But with imports from the Mideast likely to be constrained for some time, China’s economic growth target this year of 4.5% to 5%, its lowest since 1991, will be put to the test.

Before the war, China is thought to have purchased 1.3 million to 1.4 million barrels per day of Iranian crude, which accounts for 13% to 15% of Beijing’s total oil imports.
That demand absorbed 80% to 90% of Iran’s oil exports, so any disruption in the flow of oil out of the Middle East to China will materially affect its energy costs.
More than 40% of China’s oil is supplied by countries in the Mideast. Of note, two-thirds of Iraq’s exports of crude oil go to China and India, where refineries are configured for heavier grades.
But China has reportedly been diversifying its suppliers of crude and stockpiling enough to weather a drop in supply from the Middle East.
China is estimated to have a stockpile of 1.4 billion barrels—assuming no corruption, right of first refusal for party-linked private firms or a run on fuel stocks. That total should equal approximately 120 days of net imports.
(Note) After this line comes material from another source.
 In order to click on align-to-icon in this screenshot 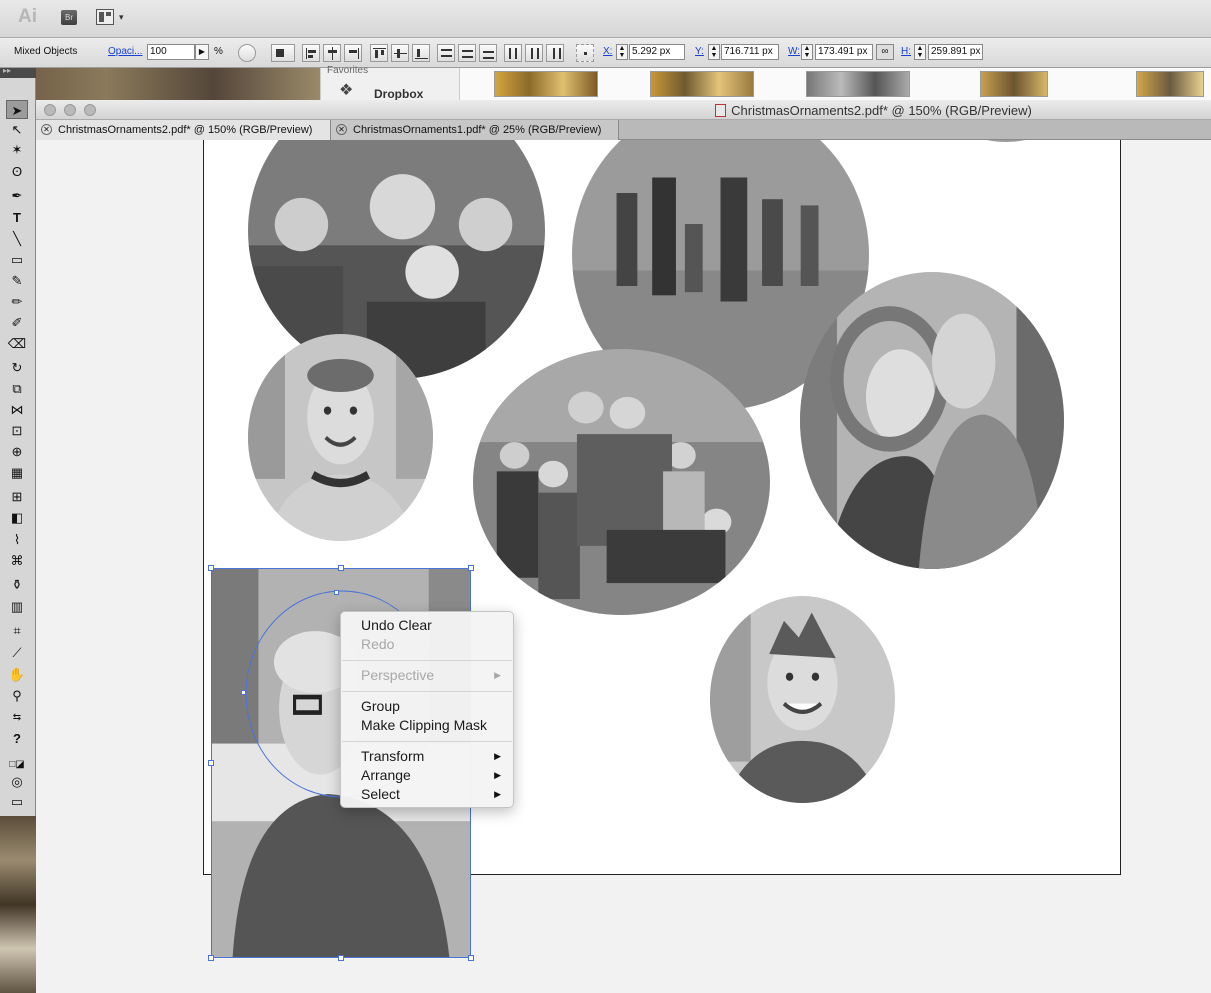, I will do `click(283, 53)`.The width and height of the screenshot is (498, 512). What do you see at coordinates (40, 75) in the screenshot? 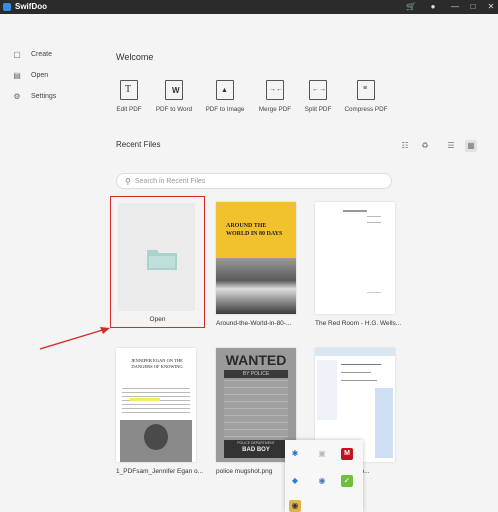
I see `sidebar-item-label: Open` at bounding box center [40, 75].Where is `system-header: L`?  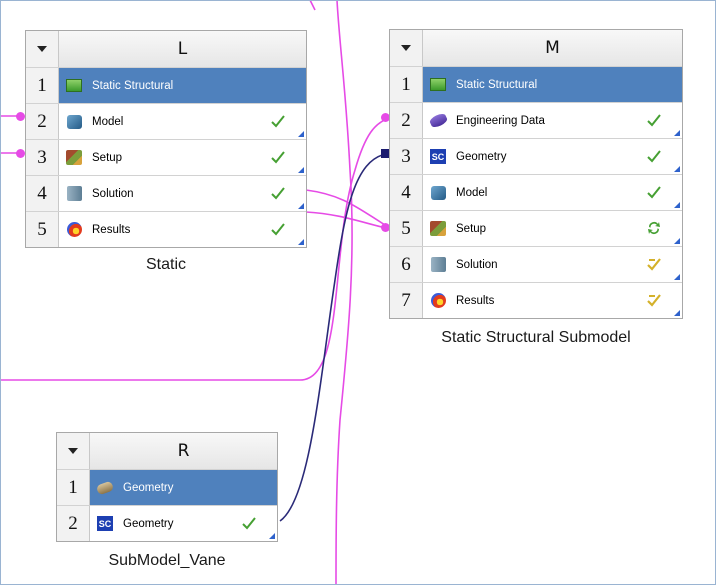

The United States, by comparison, has 415 million barrels in the Strategic Petroleum Reserve, with an authorized storage capacity of 714 million barrels, or 58.1% of statutory volume. That is equal to about 20 days of imports.
The difference, though, is that the U.S. can meet its own domestic needs while China cannot. But it faces a challenge on the rising price of oil.
The takeaway
China’s stockpiling of crude and diversification of supply suggest the ability to weather an approximately four-month cut from oil moving through the Strait of Hormuz.
Even with that stockpile, though, one gets the sense that China’s overreliance on imported oil will eventually cause China to lean on Iran to seek a way out of the war sooner rather than later.